Goal of the exercise:
Quote everything below, from the line containing "Given: Click GREG ATTWELLS name" down to the final line, word for word and without the pictures.

--- start of Given records ---

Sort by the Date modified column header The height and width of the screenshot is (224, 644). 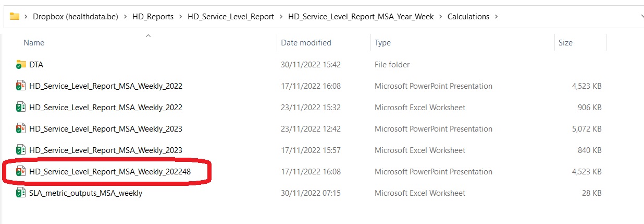pyautogui.click(x=306, y=43)
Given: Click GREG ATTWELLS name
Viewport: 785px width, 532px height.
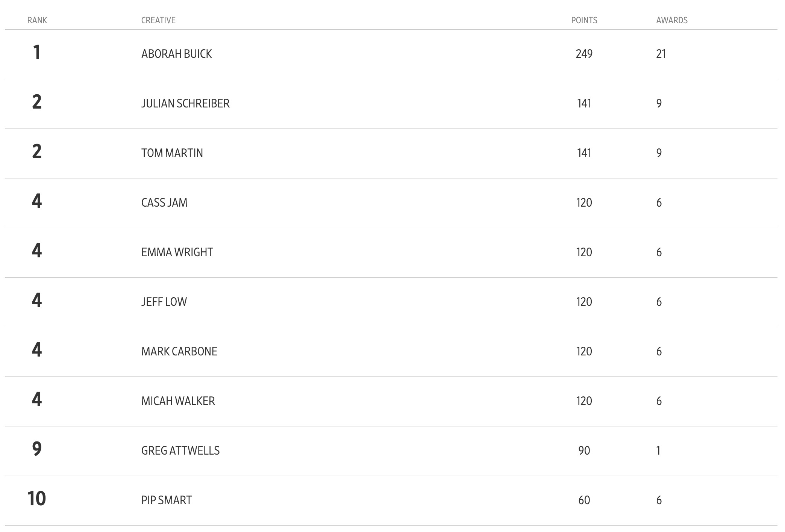Looking at the screenshot, I should pos(180,450).
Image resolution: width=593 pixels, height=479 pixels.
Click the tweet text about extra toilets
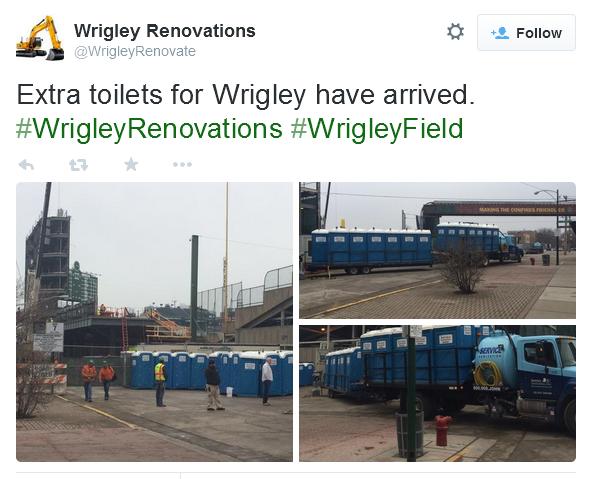245,95
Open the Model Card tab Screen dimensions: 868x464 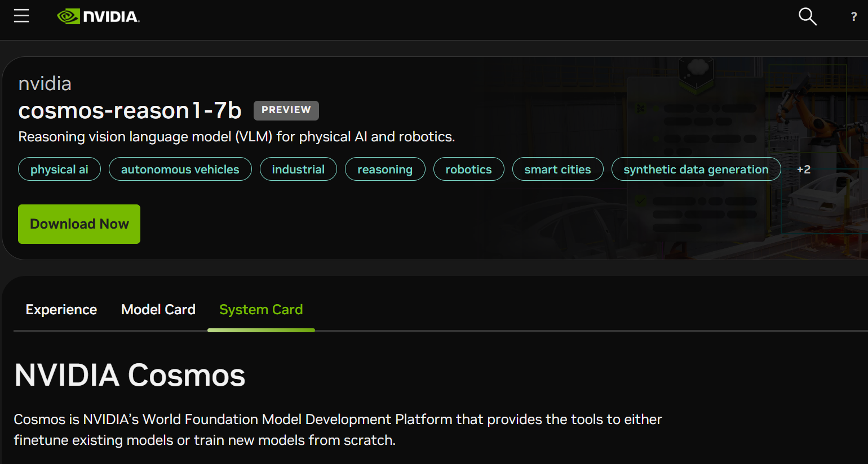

--- end of Given records ---

Solution to this task:
Given: Click GREG ATTWELLS name
Viewport: 785px width, 532px height.
Looking at the screenshot, I should pos(180,450).
Image resolution: width=593 pixels, height=479 pixels.
Click the tweet text about extra toilets
245,95
Open the Model Card tab Screen dimensions: 868x464 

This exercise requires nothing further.